* **Brief**
Reproduce all of the data below, changing every "Impressum" to "Imprint" and leaving everything else untouched.

* **Input**
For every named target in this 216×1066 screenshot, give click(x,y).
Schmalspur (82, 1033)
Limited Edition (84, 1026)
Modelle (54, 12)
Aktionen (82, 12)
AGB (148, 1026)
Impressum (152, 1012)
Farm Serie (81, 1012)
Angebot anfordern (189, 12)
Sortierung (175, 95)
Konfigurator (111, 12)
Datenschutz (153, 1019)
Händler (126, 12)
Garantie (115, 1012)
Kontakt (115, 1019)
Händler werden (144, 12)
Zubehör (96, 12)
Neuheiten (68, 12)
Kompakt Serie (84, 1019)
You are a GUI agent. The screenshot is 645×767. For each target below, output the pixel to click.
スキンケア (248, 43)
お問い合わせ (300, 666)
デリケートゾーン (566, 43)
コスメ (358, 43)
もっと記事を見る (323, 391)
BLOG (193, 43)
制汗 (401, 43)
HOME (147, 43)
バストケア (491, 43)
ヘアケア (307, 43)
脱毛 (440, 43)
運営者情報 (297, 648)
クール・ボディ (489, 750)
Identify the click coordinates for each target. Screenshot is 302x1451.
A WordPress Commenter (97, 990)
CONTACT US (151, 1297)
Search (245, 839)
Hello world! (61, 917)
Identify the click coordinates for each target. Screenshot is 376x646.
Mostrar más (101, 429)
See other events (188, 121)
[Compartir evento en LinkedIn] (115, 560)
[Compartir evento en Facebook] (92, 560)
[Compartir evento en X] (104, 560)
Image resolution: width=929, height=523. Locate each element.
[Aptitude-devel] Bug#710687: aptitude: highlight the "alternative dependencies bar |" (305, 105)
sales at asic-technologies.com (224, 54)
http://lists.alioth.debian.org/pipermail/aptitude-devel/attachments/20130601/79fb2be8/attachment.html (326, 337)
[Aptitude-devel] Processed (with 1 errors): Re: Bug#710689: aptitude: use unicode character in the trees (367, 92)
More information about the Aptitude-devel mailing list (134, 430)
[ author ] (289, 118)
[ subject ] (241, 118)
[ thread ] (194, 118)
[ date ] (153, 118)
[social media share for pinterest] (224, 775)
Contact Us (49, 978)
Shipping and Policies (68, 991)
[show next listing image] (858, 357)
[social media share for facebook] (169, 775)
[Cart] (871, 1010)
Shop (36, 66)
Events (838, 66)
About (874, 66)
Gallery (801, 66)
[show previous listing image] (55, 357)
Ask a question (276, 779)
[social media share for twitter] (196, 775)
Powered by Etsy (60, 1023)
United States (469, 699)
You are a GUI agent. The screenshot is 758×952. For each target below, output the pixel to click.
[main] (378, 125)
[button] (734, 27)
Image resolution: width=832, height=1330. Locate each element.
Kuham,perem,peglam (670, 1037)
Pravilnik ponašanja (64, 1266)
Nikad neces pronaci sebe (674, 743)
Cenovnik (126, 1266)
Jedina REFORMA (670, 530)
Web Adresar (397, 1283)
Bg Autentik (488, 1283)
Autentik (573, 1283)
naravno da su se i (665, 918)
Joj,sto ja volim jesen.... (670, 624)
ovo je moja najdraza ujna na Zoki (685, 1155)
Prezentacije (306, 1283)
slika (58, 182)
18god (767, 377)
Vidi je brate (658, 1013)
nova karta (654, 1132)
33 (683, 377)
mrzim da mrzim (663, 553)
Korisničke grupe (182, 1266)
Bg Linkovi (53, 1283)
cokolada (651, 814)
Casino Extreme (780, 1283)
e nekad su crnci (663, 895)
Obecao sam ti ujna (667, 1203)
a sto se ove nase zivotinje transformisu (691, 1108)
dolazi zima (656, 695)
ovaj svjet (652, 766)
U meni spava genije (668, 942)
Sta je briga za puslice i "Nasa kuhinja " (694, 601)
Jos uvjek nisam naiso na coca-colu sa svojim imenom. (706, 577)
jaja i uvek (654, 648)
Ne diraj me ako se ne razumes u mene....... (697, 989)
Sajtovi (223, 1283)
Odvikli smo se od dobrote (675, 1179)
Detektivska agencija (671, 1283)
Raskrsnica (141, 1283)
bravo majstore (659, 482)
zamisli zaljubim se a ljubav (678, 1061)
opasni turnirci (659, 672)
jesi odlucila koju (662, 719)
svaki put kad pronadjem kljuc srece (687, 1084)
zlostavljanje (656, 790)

* **Task result**
For every named target in this 216×1066 screenshot, give click(x,y).
Schmalspur (82, 1033)
Limited Edition (84, 1026)
Modelle (54, 12)
Aktionen (82, 12)
AGB (148, 1026)
Imprint (152, 1012)
Farm Serie (81, 1012)
Angebot anfordern (189, 12)
Sortierung (175, 95)
Konfigurator (111, 12)
Datenschutz (153, 1019)
Händler (126, 12)
Garantie (115, 1012)
Kontakt (115, 1019)
Händler werden (144, 12)
Zubehör (96, 12)
Neuheiten (68, 12)
Kompakt Serie (84, 1019)
You are a GUI agent. The screenshot is 645×767. For each target below, output the pixel to click.
スキンケア (248, 43)
お問い合わせ (300, 666)
デリケートゾーン (566, 43)
コスメ (358, 43)
もっと記事を見る (323, 391)
BLOG (193, 43)
制汗 (401, 43)
HOME (147, 43)
バストケア (491, 43)
ヘアケア (307, 43)
脱毛 (440, 43)
運営者情報 (297, 648)
クール・ボディ (489, 750)
Identify the click coordinates for each target. Screenshot is 302x1451.
A WordPress Commenter (97, 990)
CONTACT US (151, 1297)
Search (245, 839)
Hello world! (61, 917)
Identify the click coordinates for each target. Screenshot is 376x646.
Mostrar más (101, 429)
See other events (188, 121)
[Compartir evento en LinkedIn] (115, 560)
[Compartir evento en Facebook] (92, 560)
[Compartir evento en X] (104, 560)
Image resolution: width=929, height=523. Locate each element.
[Aptitude-devel] Bug#710687: aptitude: highlight the "alternative dependencies bar |" (305, 105)
sales at asic-technologies.com (224, 54)
http://lists.alioth.debian.org/pipermail/aptitude-devel/attachments/20130601/79fb2be8/attachment.html (326, 337)
[Aptitude-devel] Processed (with 1 errors): Re: Bug#710689: aptitude: use unicode character in the trees (367, 92)
More information about the Aptitude-devel mailing list (134, 430)
[ author ] (289, 118)
[ subject ] (241, 118)
[ thread ] (194, 118)
[ date ] (153, 118)
[social media share for pinterest] (224, 775)
Contact Us (49, 978)
Shipping and Policies (68, 991)
[show next listing image] (858, 357)
[social media share for facebook] (169, 775)
[Cart] (871, 1010)
Shop (36, 66)
Events (838, 66)
About (874, 66)
Gallery (801, 66)
[show previous listing image] (55, 357)
Ask a question (276, 779)
[social media share for twitter] (196, 775)
Powered by Etsy (60, 1023)
United States (469, 699)
You are a GUI agent. The screenshot is 758×952. For each target below, output the pixel to click.
[main] (378, 125)
[button] (734, 27)
Image resolution: width=832, height=1330. Locate each element.
Kuham,perem,peglam (670, 1037)
Pravilnik ponašanja (64, 1266)
Nikad neces pronaci sebe (674, 743)
Cenovnik (126, 1266)
Jedina REFORMA (670, 530)
Web Adresar (397, 1283)
Bg Autentik (488, 1283)
Autentik (573, 1283)
naravno da su se i (665, 918)
Joj,sto ja volim jesen.... (670, 624)
ovo je moja najdraza ujna na Zoki (685, 1155)
Prezentacije (306, 1283)
slika (58, 182)
18god (767, 377)
Vidi je brate (658, 1013)
nova karta (654, 1132)
33 (683, 377)
mrzim da mrzim (663, 553)
Korisničke grupe (182, 1266)
Bg Linkovi (53, 1283)
cokolada (651, 814)
Casino Extreme (780, 1283)
e nekad su crnci (663, 895)
Obecao sam ti ujna (667, 1203)
a sto se ove nase zivotinje transformisu (691, 1108)
dolazi zima (656, 695)
ovaj svjet (652, 766)
U meni spava genije (668, 942)
Sta je briga za puslice i "Nasa kuhinja " (694, 601)
Jos uvjek nisam naiso na coca-colu sa svojim imenom. (706, 577)
jaja i uvek (654, 648)
Ne diraj me ako se ne razumes u mene....... (697, 989)
Sajtovi (223, 1283)
Odvikli smo se od dobrote (675, 1179)
Detektivska agencija (671, 1283)
Raskrsnica (141, 1283)
bravo majstore (659, 482)
zamisli zaljubim se a ljubav (678, 1061)
opasni turnirci (659, 672)
jesi odlucila koju (662, 719)
svaki put kad pronadjem kljuc srece (687, 1084)
zlostavljanje (656, 790)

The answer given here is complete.